9. American Oystercatcher
The American Oystercatcher has brown wings, black above, white breasts, and a vibrant orange bill. You will see them lurking around beaches, saltmarshes, and shellfish reefs, looking for oysters. In some cases, they might connect with a mate for life.
10. Painted Bunting
The Painted Bunting is a remarkable bird, with striking colorful plumage consisting of bright red, green, and blue. However, the female is different and has a pale yellow color. You can find them lurking around grass and bird feeders.
11. Red-Bellied Woodpecker
These woodpeckers are pretty noisy, but the males tend to call more often to attract females. Although they are named red-bellied, they have the characteristic red color on the head. Males have a bright red cap, black and white plumage, and a pale red underpart. They live in riverside woods and swamps, where you can hear their sound.
12. Downy Woodpecker
The Downy Woodpecker has black and white plumage, with a signature red patch on the head.

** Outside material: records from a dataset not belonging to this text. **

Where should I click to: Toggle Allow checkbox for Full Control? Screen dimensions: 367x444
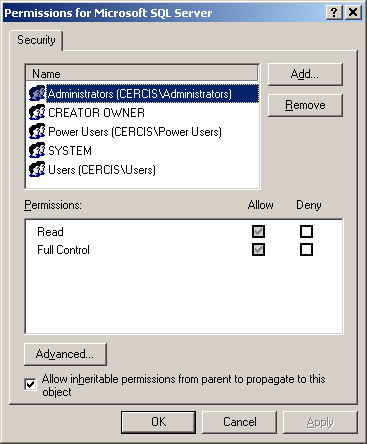point(258,250)
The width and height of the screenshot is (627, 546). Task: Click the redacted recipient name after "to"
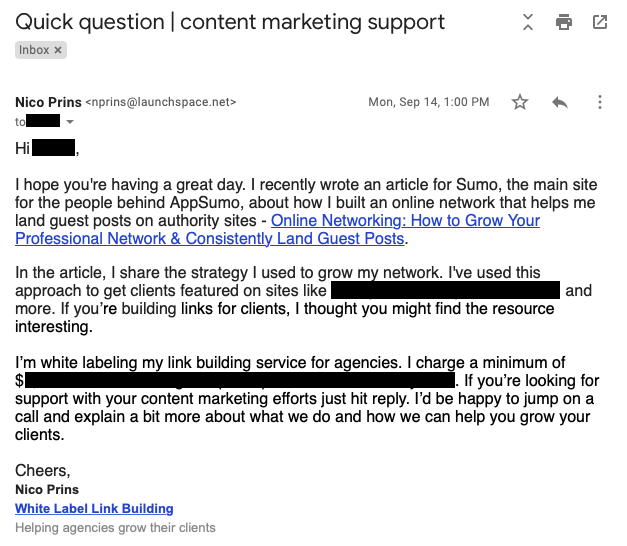coord(43,121)
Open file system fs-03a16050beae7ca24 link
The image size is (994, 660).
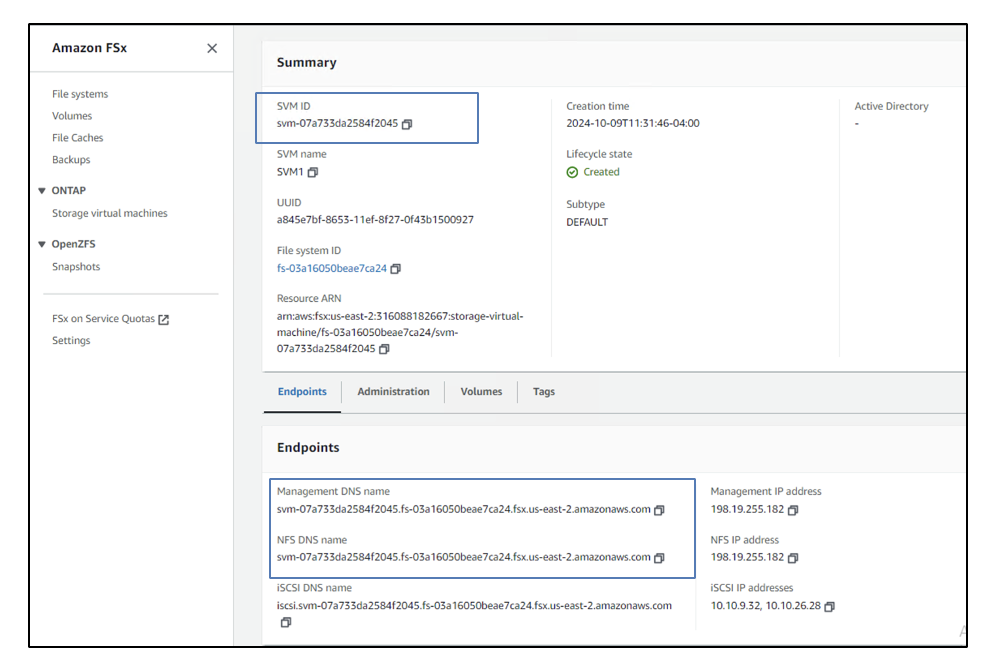click(331, 269)
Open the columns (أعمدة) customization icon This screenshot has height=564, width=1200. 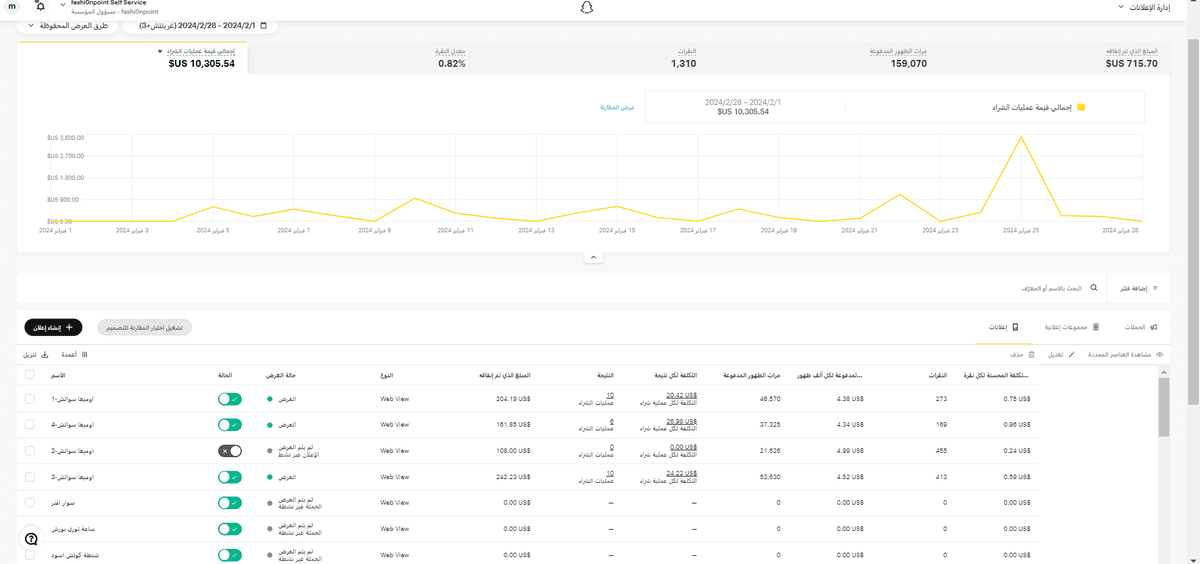pos(84,354)
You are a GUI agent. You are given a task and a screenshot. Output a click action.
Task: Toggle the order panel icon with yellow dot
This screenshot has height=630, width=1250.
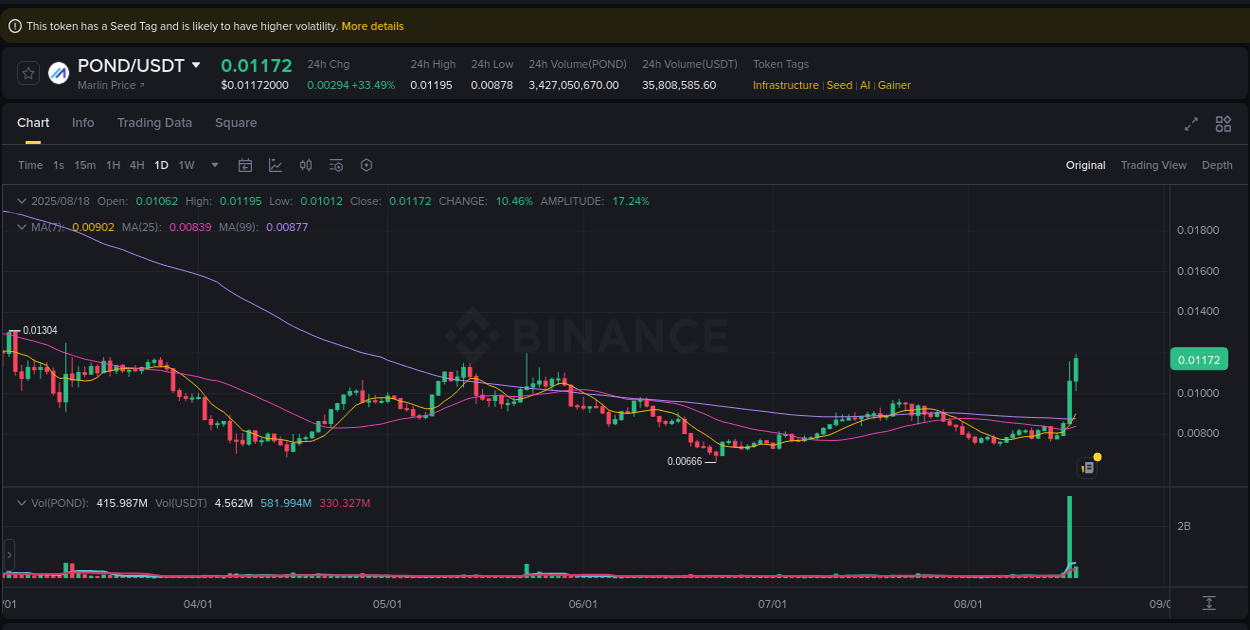[x=1087, y=467]
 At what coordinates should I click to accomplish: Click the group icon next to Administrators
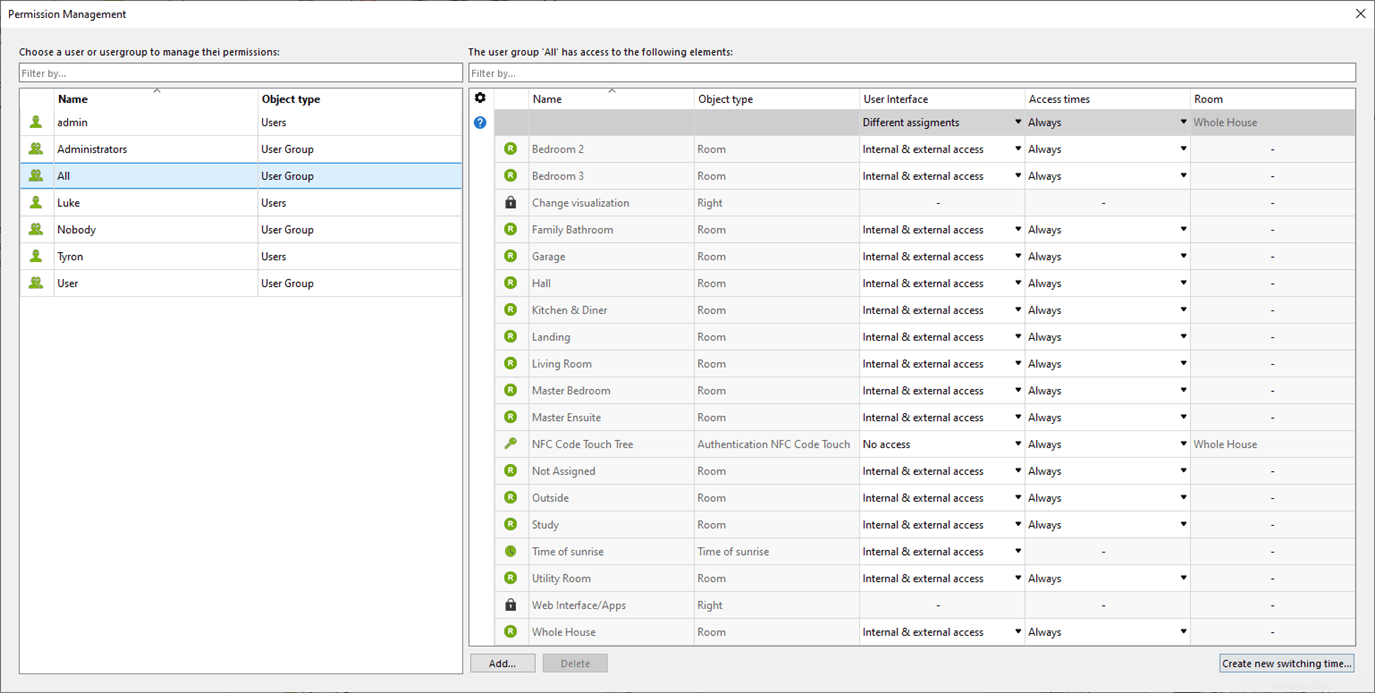[36, 149]
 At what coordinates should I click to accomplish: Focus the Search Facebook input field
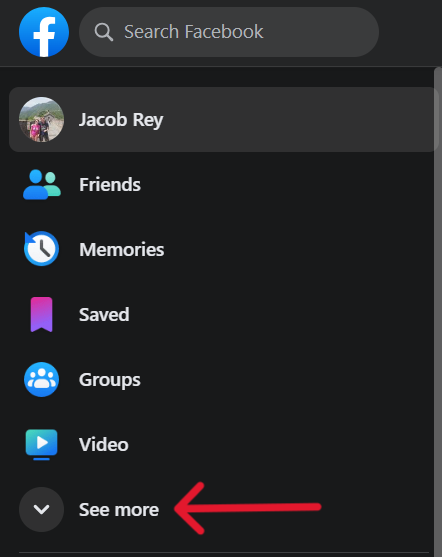[x=229, y=32]
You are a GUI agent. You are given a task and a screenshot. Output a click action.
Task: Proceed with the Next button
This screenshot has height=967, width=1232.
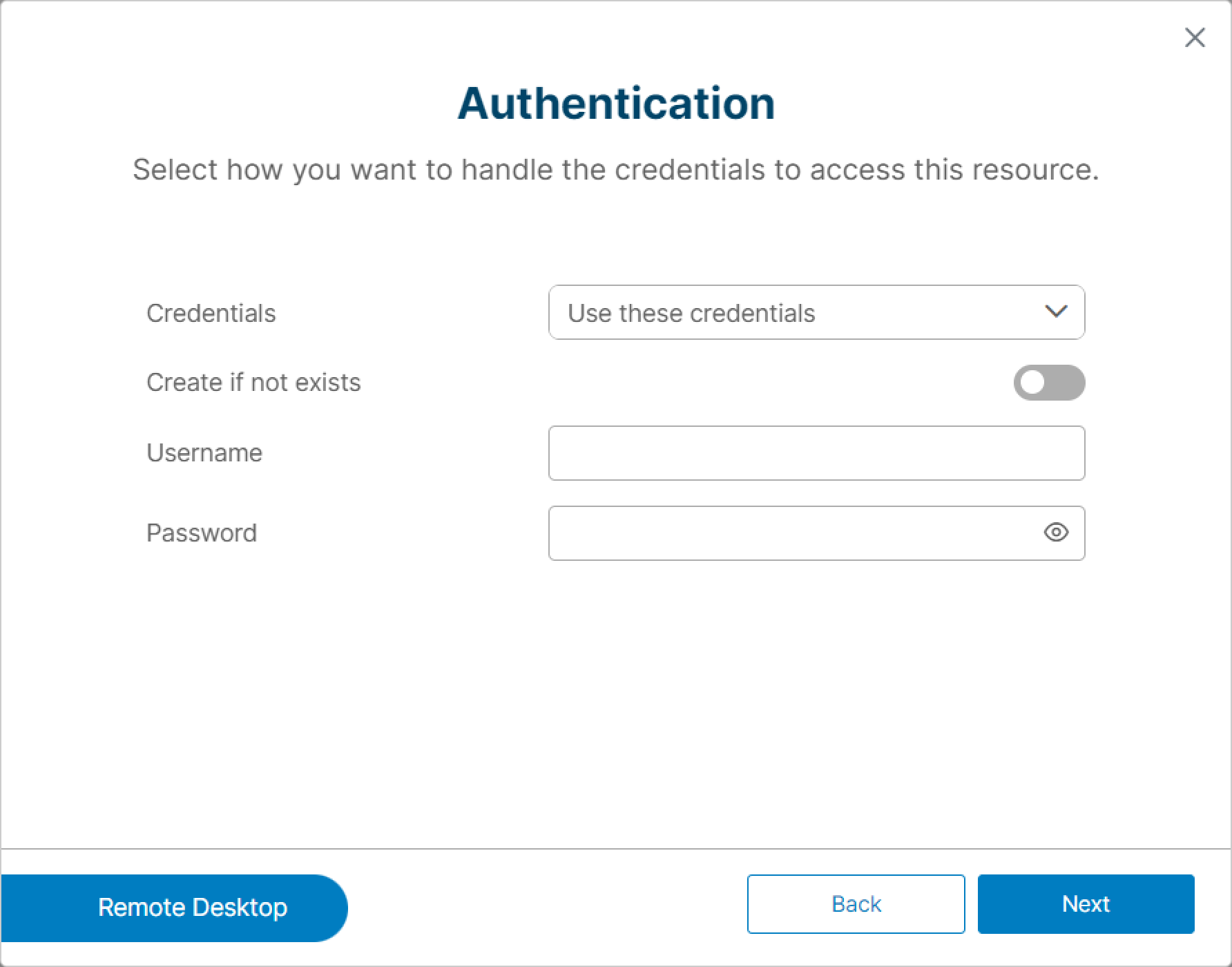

In males, the patch is more prominent than in females. During the winter, they like to join mixed-species flocks or land on thin branches.
13. Swainson’s Warbler
This fascinating songbird has olive-brown feathers, pale underparts, and a brown head. Both females and males have no remarkable differences in their appearance. You can recognize Swainson’s Warbler by its amusing musical song, which can be heard from a distance.
14. Carolina Chickadee
Carolina Chickadee has a black and white head, grey wings, and a light grey belly. While it isn’t a typical backyard visitor, you might spot it if you live in a suburban area. If you wish to try your luck, keep in mind that they eat insects, berries, and seeds. To attract them close to you, get a specially designed window bird feeder.
15. Wilson’s Plover
Wilson’s Plover is a medium-sized shorebird, which can be found on sandbars and sandy beaches. Its plumage is dark grey, with a plump body and white belly. Crabs are their favorite food, but they also consume marine worms and insects. They have an exciting hunting behavior, as they run after the prey and catch it with their sturdy beak.
16. Wood Stork
The wood stork has a long beak and long legs, which give him superior hunting ability. The stork will submerge the opened bill in the water and close it within 25 milliseconds of spotting a fish. You can spot them within four counties in South Carolina, sneaking around the coastal areas. It can be recognized by the naked head and neck, which have grey color.
17. Swallow-tailed Kite
Swallow-tailed kite is a magnificent raptor that will amaze every birdwatcher with its black and white slender body. They usually nest in forested wetlands, swamps, and large rivers. The South Carolina Department of Natural Resources has listed this bird as an endangered species.
18. House Finch
The male house finch is brown, with blushing red on its belly and forehead. You can spot these small finches in bushes, low trees, or resting on wires. They are known for being monogamous, so they start looking for their lifetime partner in winter.
19. Great Blue Heron
You can recognize this wonderful bird by the black stripe above the eye and the blue-gray color. In South Carolina, this bird can be found alongside wetlands, rivers, and lakes. It prefers to move slowly while looking for prey.
20. Bachman’s Sparrow
This sparrow breed is present though the whole year in South Carolina. They like to nest in vegetation, with pine forests as their habitat. Occasionally, they will fly up to the trees to surprise others with their whistling song.